Individuals who know before residency what subspecialty they want to pursue should consider programs at institutions with the desired fellowship. Those planning on careers in academia should look at large programs affiliated with universities that focus more on research.

“You really have to do your homework,” Dr. Friedman says. “Talk to as many people as you can at different programs.”

Beyond residency

More than 90% of pathology residents go on to complete one of more than 20 types of subspecialty fellowships, and some do more than one, according to Dr. Black.

“Nowadays you have to do subspecialty training because no employer will take you out of a four-year program,” Dr. Friedman says. “Most of our residents are doing not just one but two fellowships.”

Anatomic pathology subspecialties include cytopathology, forensic pathology, gynecologic pathology, dermatopathology, breast pathology, and bone and soft tissue pathology, as well as pathologies of each organ system, from cardiovascular to gastrointestinal and hepatic.

The subspecialites of clinical pathology include hematopathology, cytogenetics, blood banking-transfusion medicine, molecular pathology, medical microbiology and clinical chemistry.

Almost all pathologists, DOs as well as MDs, become board-certified by the American Board of Pathology (ABP), a member of the American Board of Medical Specialties (ABMS). But DOs also have the option of being certified by the American Osteopathic Board of Pathology (AOBPa).

“A lot of DO pathologists don’t know about us,” says Dr. McDonald, DO, the AOBPa’s immediate past chairman.

Dr. Moskowitz is AOA-boarded, which allows him the same hospital privileges and ability to participate in insurance plans that being ABMS-boarded would.
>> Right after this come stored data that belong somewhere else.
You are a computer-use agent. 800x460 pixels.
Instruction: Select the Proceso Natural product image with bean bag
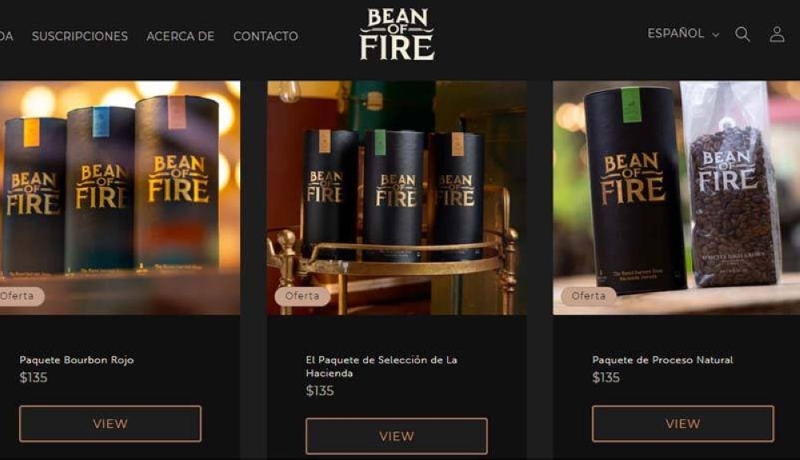click(x=677, y=197)
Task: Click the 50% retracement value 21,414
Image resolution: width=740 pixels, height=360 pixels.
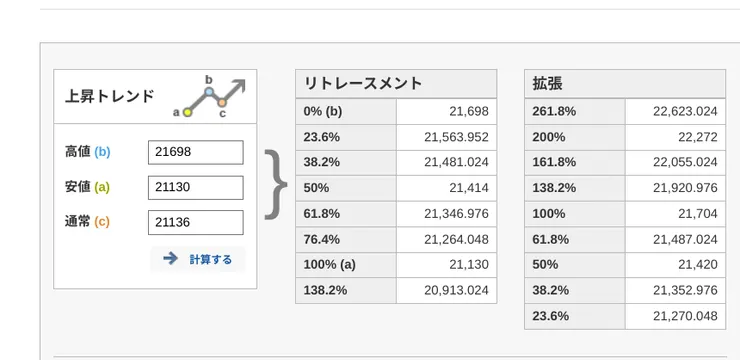Action: pyautogui.click(x=469, y=188)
Being AOA board certified, moreover, would be an advantage for pathologists who seek administrative positions at osteopathic medical schools or who want to develop and direct AOA-approved pathology residencies and fellowships in the future.
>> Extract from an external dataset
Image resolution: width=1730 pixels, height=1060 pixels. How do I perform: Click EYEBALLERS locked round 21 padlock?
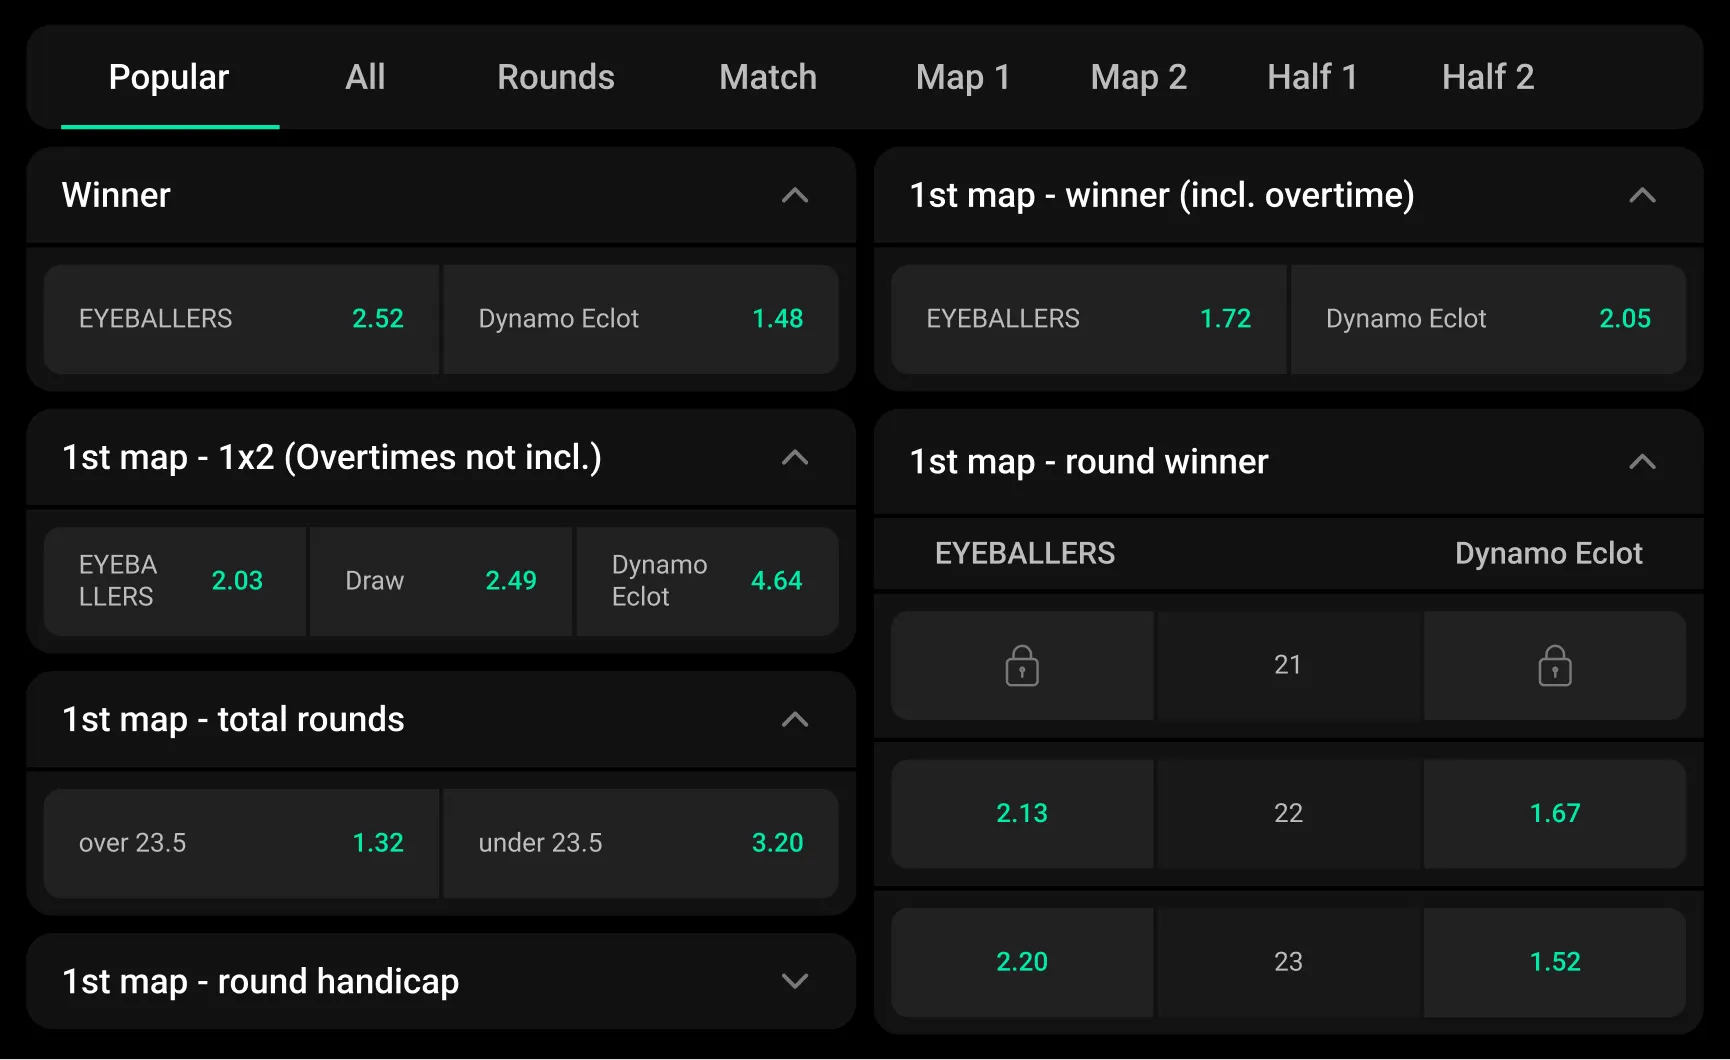pyautogui.click(x=1021, y=666)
Dr. Black, however, doesn’t see the point of taking board certification examinations that are not linked to one’s pathology training. To take both the ABP and AOBPa boards would be prohibitively expensive, unnecessary and cumbersome, she says. Dually boarded osteopathic physicians must satisfy both ABMS maintenance of certification and AOA osteopathic continuous certification requirements.

Once in practice, pathologists usually are employed by hospitals or by practice groups that contract their services to hospitals, while some work for private laboratories or pharmaceutical companies. The pay for pathologists is in the mid-range for medical specialties—$221,000 a year on average, according to a 2012 Mescape survey.
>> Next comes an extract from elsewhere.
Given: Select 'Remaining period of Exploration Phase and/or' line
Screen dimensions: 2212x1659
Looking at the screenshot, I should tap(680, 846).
Although residency directors don’t want candidates to bring up the topic of work-life balance during their interviews, pathologists do have more manageable hours than most physicians, Dr. Moskowitz says.

In addition, pathologists can have exceptionally long careers. Because pathology is not as physically demanding as most other medical specialties, pathologists can practice well into their 70s and even into their 80s.

“The career prospects for pathologists are excellent,” Dr. Black says. “We’re about to have a big shortage of practicing pathologists in the U.S. because a lot of very old pathologists are about to retire.”

3 comments

  1. Emily

    It’s great to read such an article on this specialty, especially from the view of osteopathic physicians. Also – us D.O. students at PCOM are so grateful to have the autopsy shadowing program that Dr. McDonald provides to us!

    1. Pathologist

      Agreed, it’s nice for Pathology to get some recognition. Many students miss out on an otherwise great field due to lack of exposure and lack of publicity about Path.

  2. Pathologist

    “We’re about to have a big shortage of practicing pathologists in the U.S. because a lot of very old pathologists are about to retire.”

    Really now. Pathology is an excellent and exiting field, but let’s not kid ourselves about the job market. Ask any resident, fellow, new attending, or community-based pathologist for an HONEST assessment of the job market. The whole “we expect everyone to retire shortly” joke is getting old.